Uri aber ging ziemlich leer aus. Auch im Haslital scheinen keine Kristalle vom Fund vor 150 Jahren mehr vorhanden zu sein, zumindest nicht offiziell. Im Museum der Landschaft Hasli in Meiringen etwa sind zwar Kristalle zu sehen, aber von Gletschhorn/Tiefenbach-Kristallen ist nichts bekannt. Auch der Strahler Kaspar Fahner weiss von keinen Kristallen des historischen Fundes, die im Haslital aufbewahrt sind. Er kennt die Berner Klüfte besonders gut. Das kam so.

Irgendwann scheint es die Urschner gewurmt zu haben, dass ihnen von dem Fund nichts Grossartiges geblieben ist. «Wenn der Honig noch irgendwo im Berg ist, dann muss es bei dieser Kluft von damals sein», orakelte ein Strahler. Im August 1992 rückte die Korporation also mit eigenen Leuten aus, flog Bohrmaschinen zum Gletschhorn und sprengte. Mit dabei war auch Kaspar Fahner Die Ernüchterung stellte sich nach vier Tagen ein. Neue Klufttaschen konnten keine gefunden werden, die Quarzader endete derb im Fels. Im Schutt aber, den die Berner 1868 zurückgelassen haben, fand man einen drei Kilo schweren Kristall und einige Bruchstücke. Sie beeindrucken durch ihre Grösse und sind von historischem Wert. Die Kristallscherben lagern im Gebäude der Korporation Ursern in Andermatt.

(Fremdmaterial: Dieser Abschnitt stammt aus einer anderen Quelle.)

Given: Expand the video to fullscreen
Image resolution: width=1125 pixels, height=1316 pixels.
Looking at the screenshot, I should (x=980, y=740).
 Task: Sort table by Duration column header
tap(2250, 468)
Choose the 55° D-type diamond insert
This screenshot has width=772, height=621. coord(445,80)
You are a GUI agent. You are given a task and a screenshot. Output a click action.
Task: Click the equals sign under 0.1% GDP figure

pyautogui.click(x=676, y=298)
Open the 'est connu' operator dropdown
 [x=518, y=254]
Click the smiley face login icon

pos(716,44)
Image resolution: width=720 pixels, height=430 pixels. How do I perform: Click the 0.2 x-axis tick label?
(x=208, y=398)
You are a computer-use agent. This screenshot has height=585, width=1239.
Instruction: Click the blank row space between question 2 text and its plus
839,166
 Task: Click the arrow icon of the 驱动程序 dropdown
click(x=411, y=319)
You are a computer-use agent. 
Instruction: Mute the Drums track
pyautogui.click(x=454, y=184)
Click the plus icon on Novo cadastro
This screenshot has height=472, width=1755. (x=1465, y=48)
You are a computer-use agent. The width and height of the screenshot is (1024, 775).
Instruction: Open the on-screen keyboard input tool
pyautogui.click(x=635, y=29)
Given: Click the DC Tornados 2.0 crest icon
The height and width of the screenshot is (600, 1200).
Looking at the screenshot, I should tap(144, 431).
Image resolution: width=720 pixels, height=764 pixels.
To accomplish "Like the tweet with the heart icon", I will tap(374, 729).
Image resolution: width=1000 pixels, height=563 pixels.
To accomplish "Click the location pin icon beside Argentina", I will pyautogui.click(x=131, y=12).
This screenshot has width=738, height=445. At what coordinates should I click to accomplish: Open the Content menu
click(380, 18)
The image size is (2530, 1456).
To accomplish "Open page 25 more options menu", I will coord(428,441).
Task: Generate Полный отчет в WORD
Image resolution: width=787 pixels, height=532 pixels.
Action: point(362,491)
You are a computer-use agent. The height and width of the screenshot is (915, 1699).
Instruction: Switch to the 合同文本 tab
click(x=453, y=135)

Der «Raub» der Kristalle durch die Berner aber hat Folgen bis heute. Die Korporation im Urserntal beschloss kurz nach 1868 rechtlich verbindlich, dass nur noch Kristalle auf Korporationsgebiet suchen darf, wer ein Patent gelöst hat. Das gilt bis heute. In der Verordnung über die Gewinnung von Kristallen, respektive Mineralien steht: «Mineralien dürfen nur mit Bewilligung des Talrates Ursern gewonnen werden. Dieser stellt hierfür ein Patent aus.»

Grundsätzlich kann jede und jeder ein solches Patent beantragen, ausser er hat in den letzten fünf Jahren gegen die Strahlerverordnung verstossen oder sich nicht an Weisungen der Aufsichtsorgane gehalten. Das Patent kostet zwischen 190 und 950 Franken pro Jahr und ist für einen Bürger der Korporation Ursern deutlich günstiger als für einen Auswärtigen. Was die Stahlerinnen und Strahler dann aber finden, können sie behalten, ausser ein Fund ist mehr als 1000 Franken wert. In einem solchen Fall ist eine zusätzliche Gebühr zu entrichten.